Bulgur, üretim sürecinde geleneksel veya modern yöntemlerle temizleme, kaynatma, kurutma, kırılma-öğütme, eleme ve paketleme gibi birçok aşamadan geçmektedir. Renk ve özellikleri bakımından bulgur, 3 ana sınıfta toplanabilir. Durum buğdayından üretilen sarı bulgur, dünyada en çok tüketilen çeşididir. 1 porsiyon bulgur, günlük lif ihtiyacının %30’unu karşılar. Sarı bulgura göre yumuşaklığı daha fazla olan esmer bulgur ise en çok çiğ köfteciler tarafından kullanılır. Esmer olması, diyet ve daha sağlıklı ürün olarak görülme potansiyelini arttırsa da sanılanın aksine sarı bulgurun besinsel değeri esmer bulgura göre daha fazladır. Lif ve mineral içeriği sarı bulgurun daha fazladır. Kepekli bulgur, buğdayın üst kabuğunun daha az ayrılmasından dolayı kepek bölümü, sarı bulgura kıyasla çok daha fazladır. Lif oranı, sarı bulgura göre fazla olan kepekli bulgur, diyetlerde en çok önerilen gruptur.

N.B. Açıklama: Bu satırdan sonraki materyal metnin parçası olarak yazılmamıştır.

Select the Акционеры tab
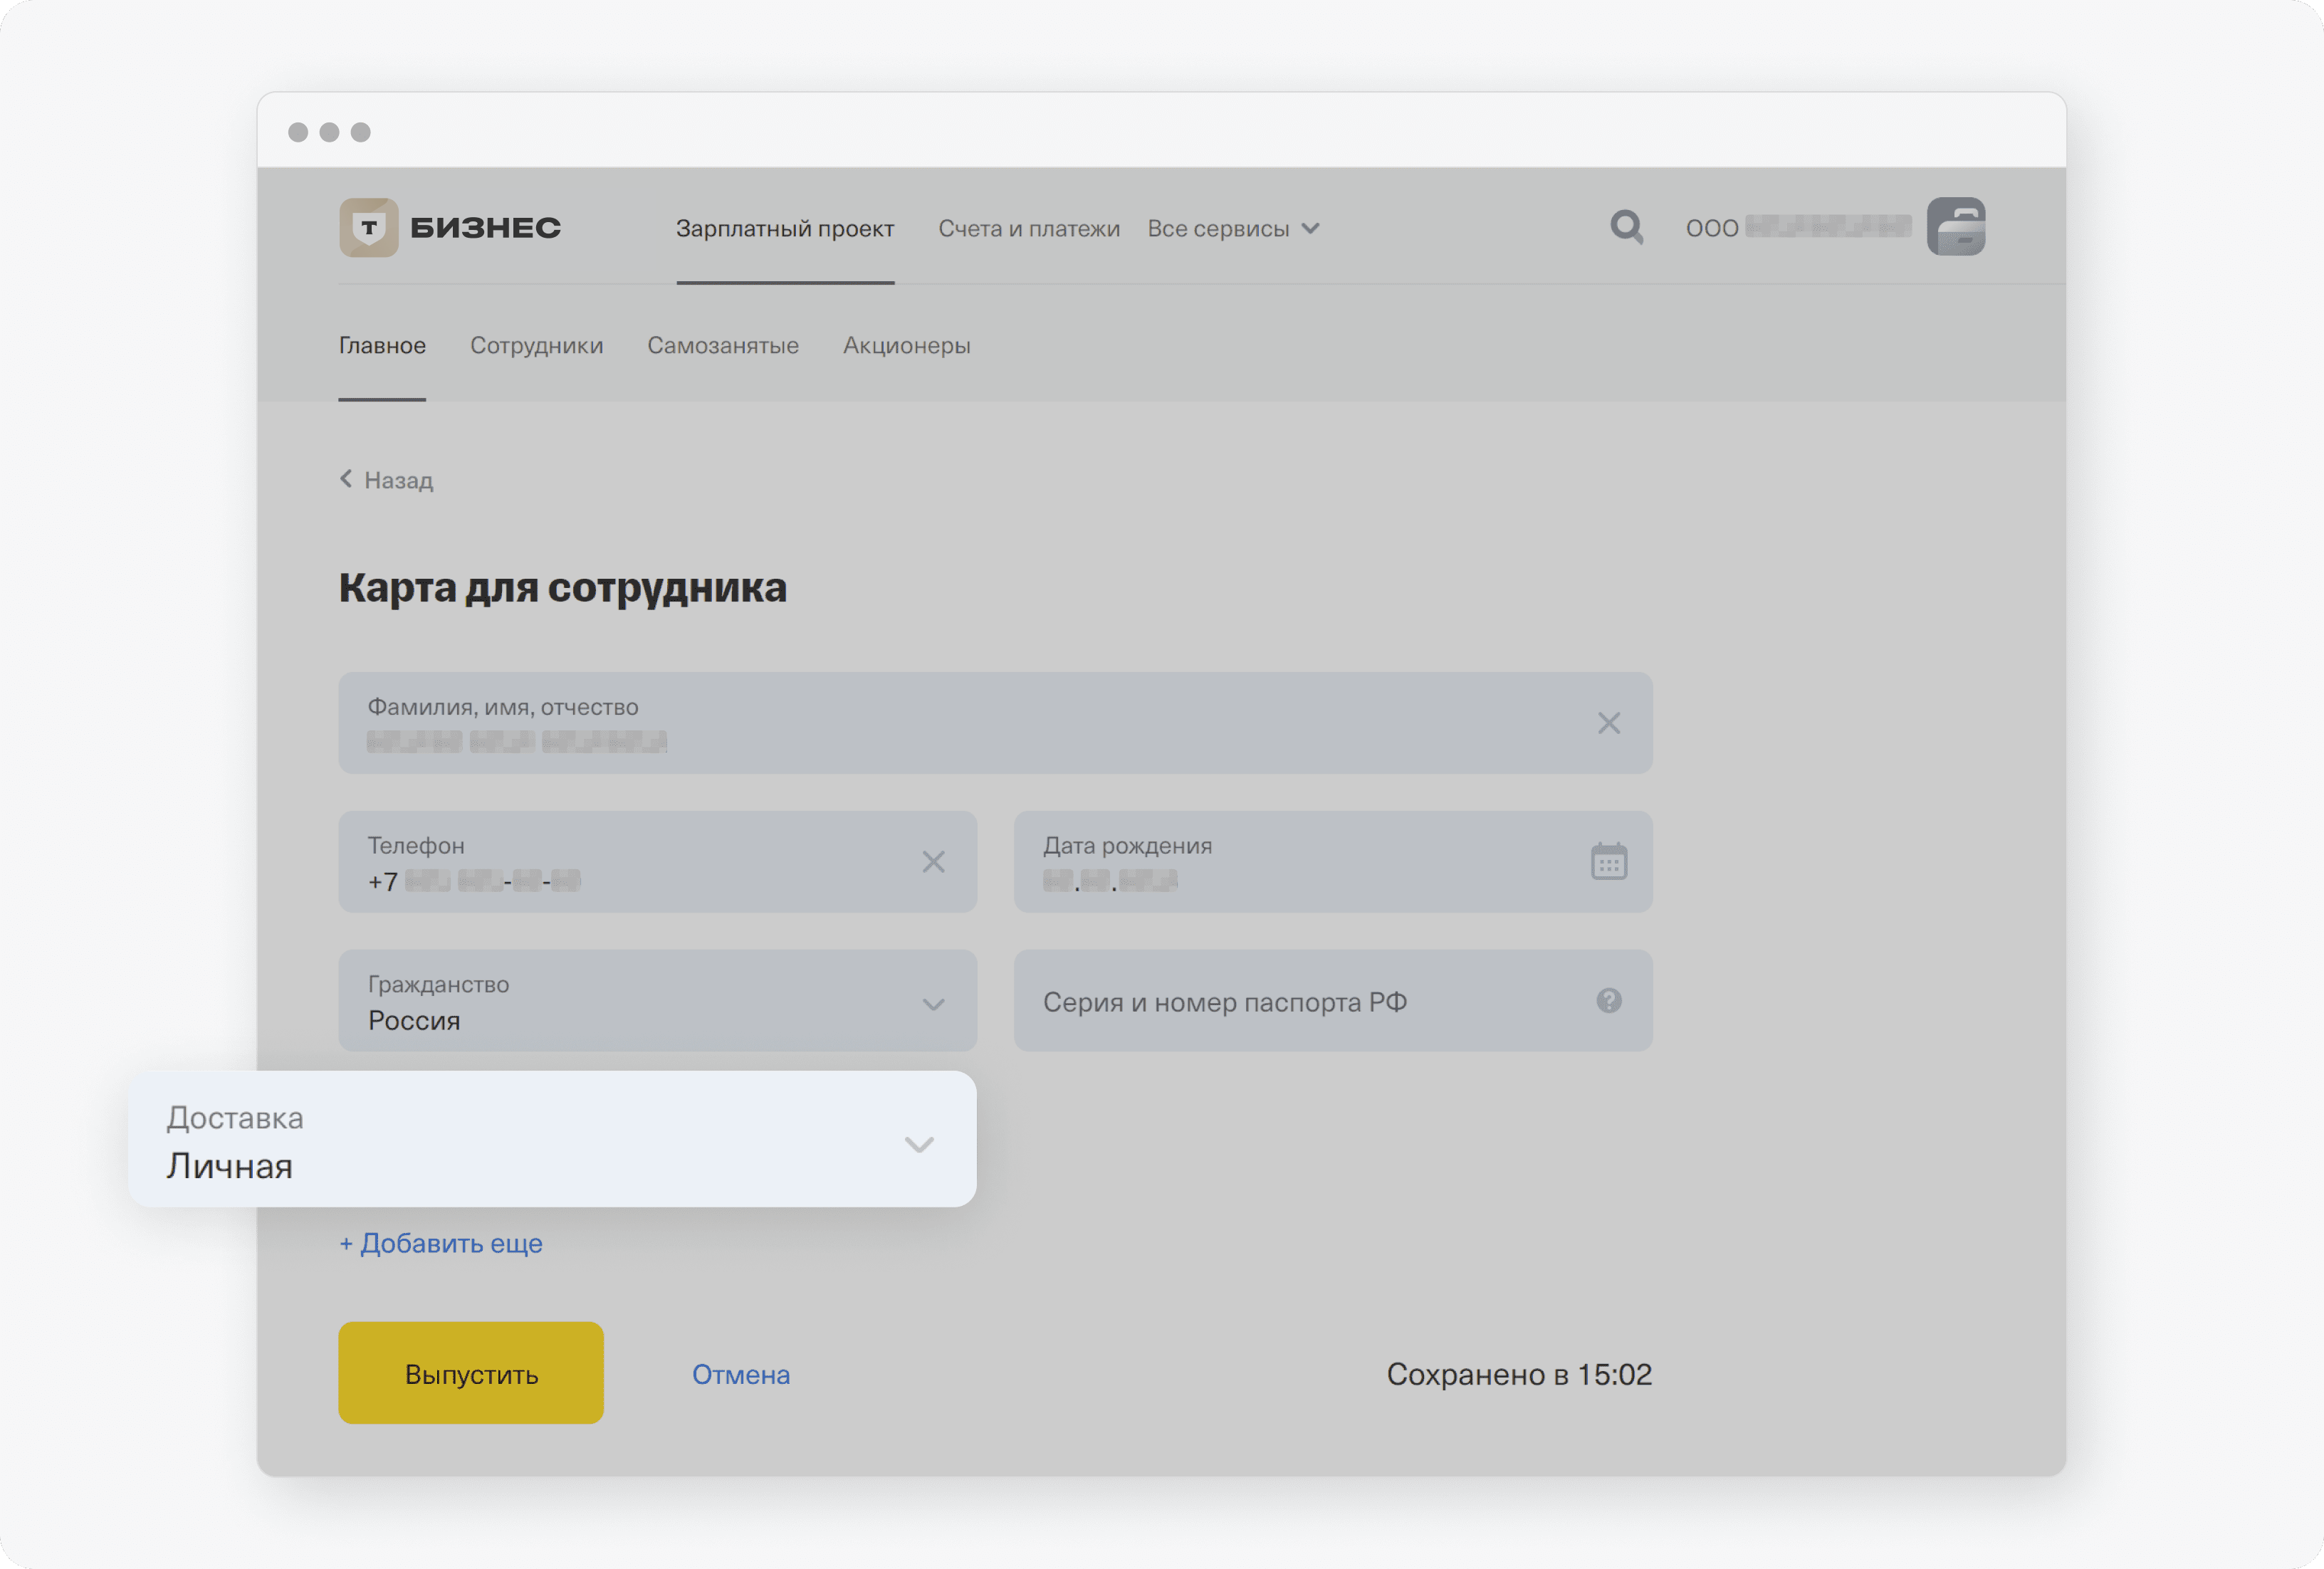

Türkiye’de kişi başı yıllık bulgur tüketiminin 12 kg olduğu belirtilmektedir. Tüketim miktarı, bölgelere göre değişiklik göstermektedir. Güneydoğu ve Doğu Anadolu bölgelerinde daha fazla, Batı bölgelerinde ise daha düşüktür. Ege ve Marmara bölgelerinde kişi başı tüketim ise 7-8 kg. Ortadoğu ülkelerinde ise kişi başı tüketim miktarı 25-30 kg arasında olduğu belirtilmektedir. Dünyanın en büyük bulgur üreticisi olan Türkiye, bulgur üretiminin %80’lik kısmı Güneydoğu Anadolu illerinde yapılmaktadır. Sırasıyla Gaziantep, Mardin, Şanlıurfa, Diyarbakır olmak üzere ayrıca Mersin ve Konya illerinde üretim tesisleri bulunmaktadır. Ülkemizdeki 98 adet bulgur üretim tesisinden 15’i Mardin’de. Mardin bulguru kalite bakımından da ilk sırada yer almaktadır. Bulgura rakip olarak pirincin yıllık kişi başı tüketimi 7kg, makarnanın ise 6 kg’dır. Amerikan politikaları ve pirinç üretiminin yaygınlaşması sonucu fazla miktarlarda ithal edilen pirinç, kişi başı tüketilen pirinç miktarını arttırmıştır. Aynı zamanda kitlesel mesajlarla, bulgurun değeri ve önemi Türk halkı nezdinde düşürülmeye çalışılmış, fakir yiyeceği olarak adlandırılmıştır. Oldukça değerli bir karbonhidrat olan bulgur, son zamanlarda yeniden değer görmeye başlamıştır.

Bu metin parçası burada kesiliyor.